Work request — Copy word for word the part of the tai chi article below that falls between "Instead of music, the" and "flow of life.", inclusive.

Given text —
Tai chi: when the exercise begins to teach you
The gymnasium is filled with 40 adults of all ages, moving in a slow, dance-like motion throughout the room.
Instead of music, the voice of Kayo Robertson accompanies their movements -- known as Tai Chi Chuan. Each movement is performed slowly to make sure that each person is centered and balanced.
"Tai Chi is about changing habits," Robertson says. "The main principle is no resistance. Relax and allow things to happen."
Tai Chi is a martial art, but what makes it unique is that it is a self-defense instruction rooted in Tao philosophy, which says there is yin and yang in everything. The yin represents the receptive elements of nature and the yang is active and dynamic. These two are always at opposite sides, according to Tai Chi Productions, and everything possesses a yin and a yang.
For example, if yin is light then yang is the dark. Their union creates a balance in the universe and helps people move through the flow of life.
Robertson's class, which gathers every week at Logan's Whittier Community Center, has a strong support base, but Tai Chi is really an individual exercise that is perfected over time. Molly Hysell, who takes lessons from Robertson, has been doing Tai Chi for five years.

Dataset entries
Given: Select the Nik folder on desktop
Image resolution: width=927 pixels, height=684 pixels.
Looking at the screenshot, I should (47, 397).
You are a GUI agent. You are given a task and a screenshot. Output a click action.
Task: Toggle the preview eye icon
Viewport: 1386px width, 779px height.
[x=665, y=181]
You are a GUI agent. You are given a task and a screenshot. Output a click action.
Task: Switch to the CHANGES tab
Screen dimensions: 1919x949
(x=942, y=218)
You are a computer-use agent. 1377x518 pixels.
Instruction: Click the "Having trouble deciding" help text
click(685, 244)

Response to this task —
Instead of music, the voice of Kayo Robertson accompanies their movements -- known as Tai Chi Chuan. Each movement is performed slowly to make sure that each person is centered and balanced.
"Tai Chi is about changing habits," Robertson says. "The main principle is no resistance. Relax and allow things to happen."
Tai Chi is a martial art, but what makes it unique is that it is a self-defense instruction rooted in Tao philosophy, which says there is yin and yang in everything. The yin represents the receptive elements of nature and the yang is active and dynamic. These two are always at opposite sides, according to Tai Chi Productions, and everything possesses a yin and a yang.
For example, if yin is light then yang is the dark. Their union creates a balance in the universe and helps people move through the flow of life.